Vice Chairman of the Revolutionary Council
- In office June 1981 – 1988
- President: Babrak Karmal, Mohammed Najibullah

Deputy Prime Minister of Afghanistan
- In office 1980–1981
- President: Babrak Karmal

Minister of Justice
- In office 1980–1981
- President: Babrak Karmal

Ambassador of Afghanistan to Pakistan
- In office 1978–1980

Member of the House of Elders
- In office 1988–1990

Personal details
- Born: November 1941 (age 84) Kandahar, Kingdom of Afghanistan
- Party: People's Democratic Party of Afghanistan
- Occupation: Politician, Journalist

= Abdul Rashid Arian =

Afghan politician

Abdul Rashid Arian is an Afghan politician formerly affiliated with the People's Democratic Party of Afghanistan.

Arian was born in Kandahar in November 1941. He worked as a journalist in Kandahar before joining the People's Democratic Party of Afghanistan, where he became the secretary of the Kandahar provincial committee. In 1973, he became an alternate member of the party's central committee, and a full member in 1977.

In 1978, Arian became a member of the Revolutionary Council of the Democratic Republic of Afghanistan.
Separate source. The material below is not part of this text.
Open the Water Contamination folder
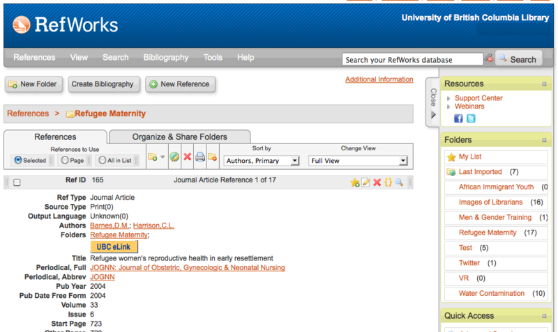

He was appointed ambassador to Pakistan in 1978 and served until 1980. In 1980, Babrak Karmal appointed him as Deputy Prime Minister and minister of justice, positions he held until 1981.

Arian was one of the vice chairmen of the Revolutionary Council from June 1981 to 1988 under Babrak Karmal and Mohammad Najibullah. In 1988, he was elected to the House of Elders. He was expelled from the government in 1990.